-- Aim of the exercise --
Below are the records. Retype exactly the lines between the lines holding "Polityka prywatności (119, 2562)" and "Komentarz (44, 1877)", inclusive.

-- Provided entries --
######

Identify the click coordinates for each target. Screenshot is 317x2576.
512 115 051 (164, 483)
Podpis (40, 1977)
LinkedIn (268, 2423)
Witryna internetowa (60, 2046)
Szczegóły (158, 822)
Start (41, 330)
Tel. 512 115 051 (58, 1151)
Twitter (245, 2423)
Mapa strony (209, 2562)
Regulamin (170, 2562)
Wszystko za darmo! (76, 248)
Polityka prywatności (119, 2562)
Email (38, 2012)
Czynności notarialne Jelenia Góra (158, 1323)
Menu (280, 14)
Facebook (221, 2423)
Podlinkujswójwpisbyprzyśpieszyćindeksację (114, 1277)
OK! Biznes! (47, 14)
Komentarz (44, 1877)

######

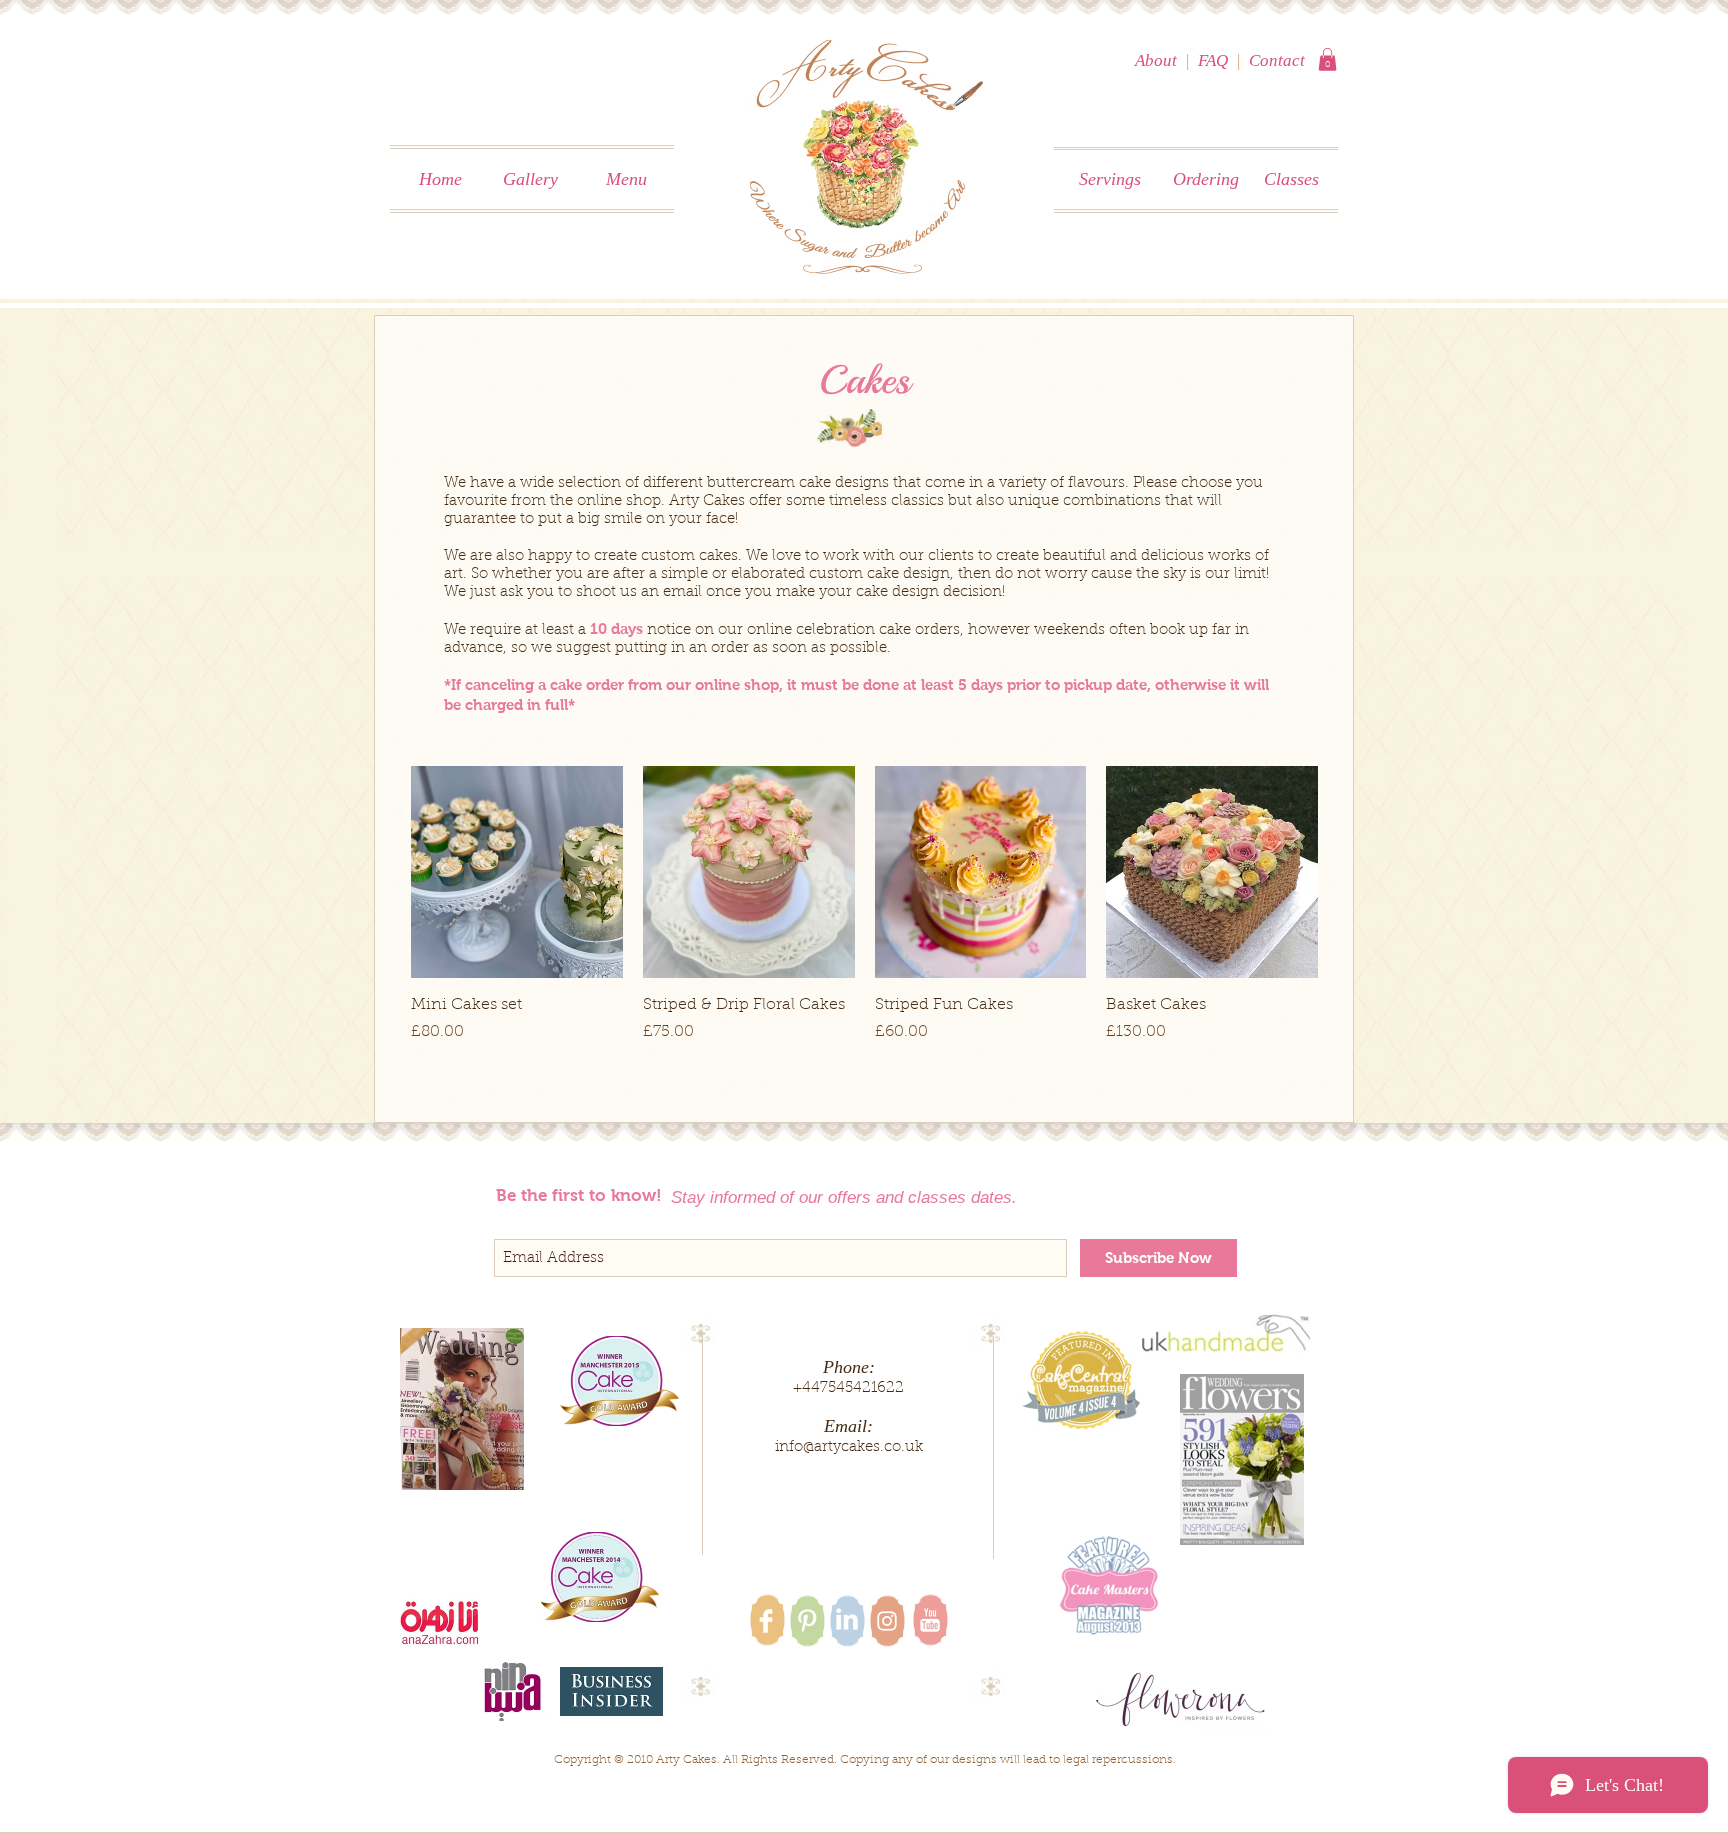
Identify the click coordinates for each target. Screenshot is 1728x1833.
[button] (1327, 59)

######

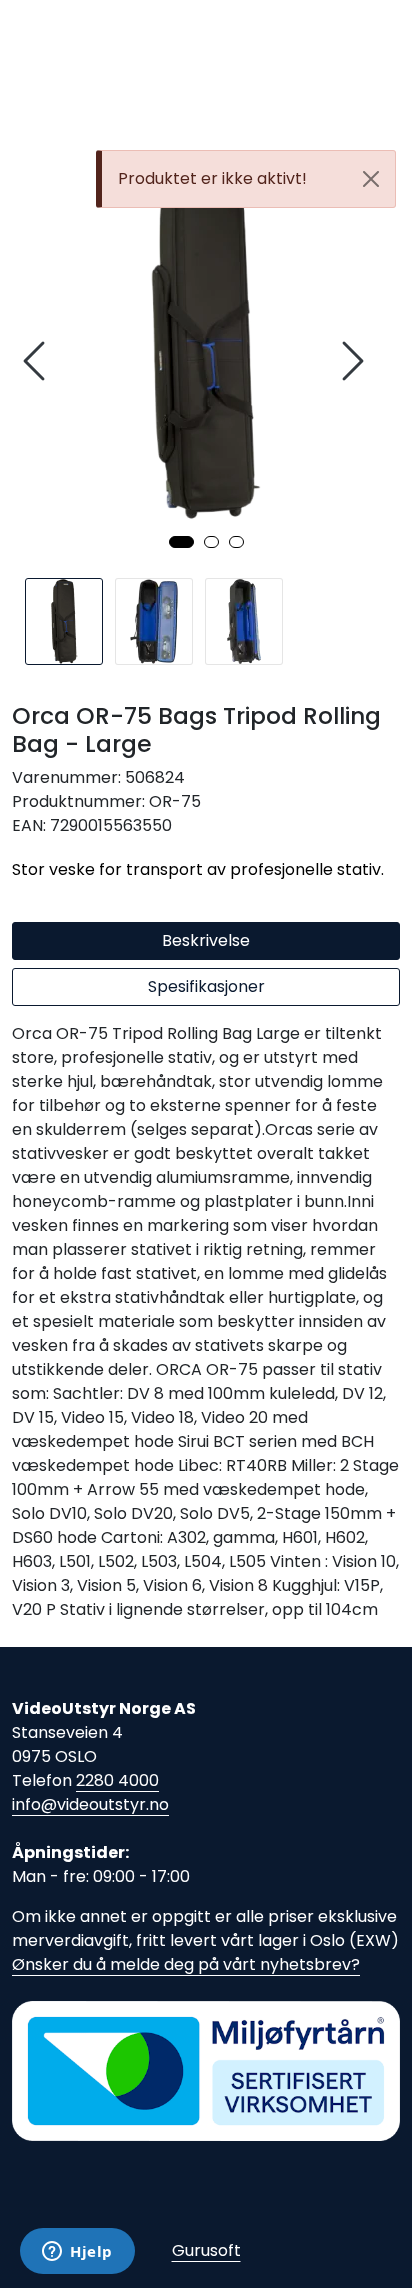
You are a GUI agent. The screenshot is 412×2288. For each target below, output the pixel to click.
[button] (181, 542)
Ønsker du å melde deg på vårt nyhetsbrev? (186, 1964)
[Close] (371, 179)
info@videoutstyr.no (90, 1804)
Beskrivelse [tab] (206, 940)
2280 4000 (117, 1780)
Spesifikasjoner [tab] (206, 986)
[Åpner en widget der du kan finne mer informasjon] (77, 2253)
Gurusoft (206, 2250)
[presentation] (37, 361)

######

-- Response to the task --
Polityka prywatności (119, 2562)
Email (38, 2012)
Czynności notarialne Jelenia Góra (158, 1323)
Menu (280, 14)
Facebook (221, 2423)
Podlinkujswójwpisbyprzyśpieszyćindeksację (114, 1277)
OK! Biznes! (47, 14)
Komentarz (44, 1877)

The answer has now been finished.